Thursday, November 28, 2013

Birds, Bugs and Gecko Poop

Navigating daily life in Bali means encountering all kinds of critters. I'm not really a critter person so at first this seemed daunting,  Now I'm starting to get used to the milder of the beasties in my midst and am beginning to really enjoy the animal sounds all around me from first thing in the morning to the dead of night.

One of my favorite creatures is this rooster. He is kept in a pen in the field that's on the walk to my practice space. He crows throughout the day and to me his crow sounds like he's laughing. It's kind of a "rrr rrr RRR cackle guffaw rrr rrr tee hee." Then again for all I know that might be Balinese for shove off, but it's a really welcome sound when I get to hear it.

Monsieur le Rooster in his cage

There are always little geckos and sometimes bigger lizards climbing on every wall.
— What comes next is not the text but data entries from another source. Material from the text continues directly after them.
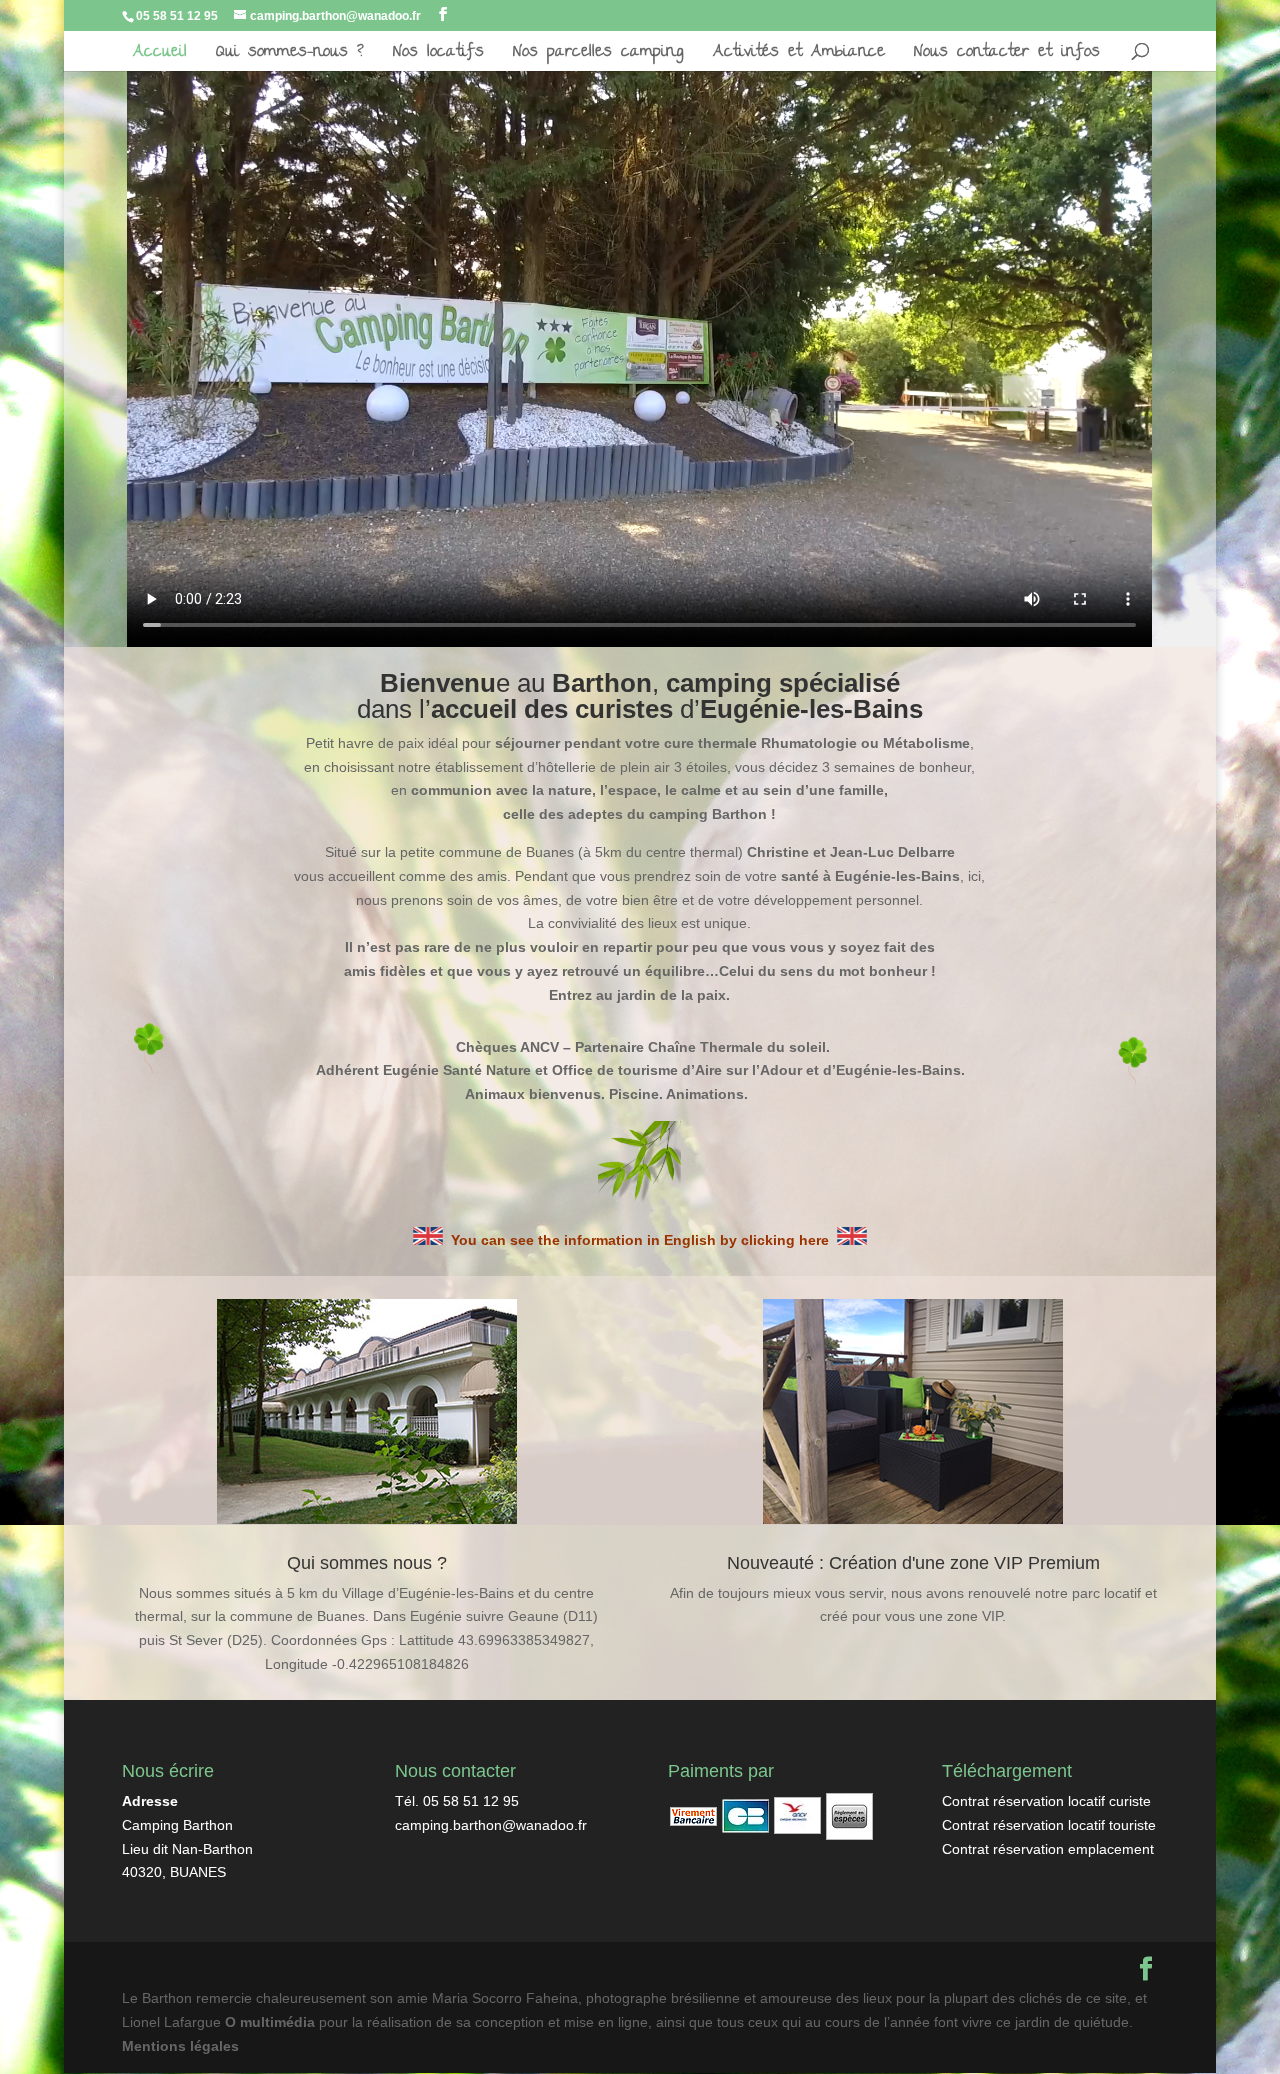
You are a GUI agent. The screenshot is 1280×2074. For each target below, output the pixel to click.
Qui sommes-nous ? (290, 57)
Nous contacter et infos (1007, 57)
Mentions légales (180, 2046)
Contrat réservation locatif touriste (1049, 1825)
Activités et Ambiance (799, 57)
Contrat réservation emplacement (1048, 1849)
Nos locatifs (438, 57)
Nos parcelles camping (598, 57)
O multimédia (270, 2022)
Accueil (160, 57)
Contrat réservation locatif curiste (1046, 1801)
The walls in the hotel restaurant, the walls in other restaurants, the walls in the lounge area, etc. Our practice space is an open air room with only one wall and a thatched roof. I have not seen the geckos that live in the roof but at certain times in the afternoon, tiny bits of gecko poop fall from the ceiling on unsuspecting yogis. Unfortunately it has happened that our meditation was interrupted by the scream of a participant who got beaned in the head with such an offering. Thankfully it hasn't happened to me yet, knock on wood, though since we are all one, maybe it has (yoga humor).

Little ants and big ants crawl all over the place on the practice space. At first I was squashing every one I saw but now I know they are harmless and don't bite. I think our class is fairly divided in the pro- and anti- bug squashing contingents. Some of us believe it's bad karma while others of us choose to let possible karmic implications of bug killing fall where the may. One of my friends finds it amusing that I have no qualms about killing the bug I can see but won't eat the cow, pig, or chicken that I can't see. I think it's funny that she shows non-violence to bugs but is a carnivore.

My practice space is in a huge compound called The Yoga Barn. Hundreds of visitors to Ubud take classes here every week, and we teacher trainers have a big room all to ourselves at the far end of the property. To get there we walk past the Ayurvedic center (where a spider once landed on my head), through the organic cafe, down some wooden stairs and underneath a grove of coconut trees, down more stairs to a huge wooden platform that is built over a gurgling stream, then down a dirt path past the aforementioned rooster. Along this last part of the trail, I have crossed paths with numerous salamanders wiggling their way across the road. It startles me every time.

The dirt path and my practice center in the background. The smaller thatched roof are the restrooms.

There are tall reeds that grow around the three exposed sides of the center that give us a little privacy from everything else going on near the compound. There's a school very close by and in the morning we hear little kids playing outside and they all yell HALLO! HALLO! to us as we walk up the dirt road after our first class. It's really sweet.

In the reeds are little white and black birds with yellow beaks and huge voices. It's not a QUACK, it's a QUOCK sound that they make. I don't know how something so little and cute can make a sound so big. Same goes for the cicadas which were out in full force today. When they're chirping it sounds like a buzz saw right next to your head.

Now I'm on my balcony and night has fallen. The daily rain has come and gone and I'm sipping a green tea feeling the heaviness of the air and listening to the sounds of animals in the rice paddy just beyond the hotel wall. I hear what I think is a frog croaking, insects chirping, and the occasional splash of fish from the hotel pond.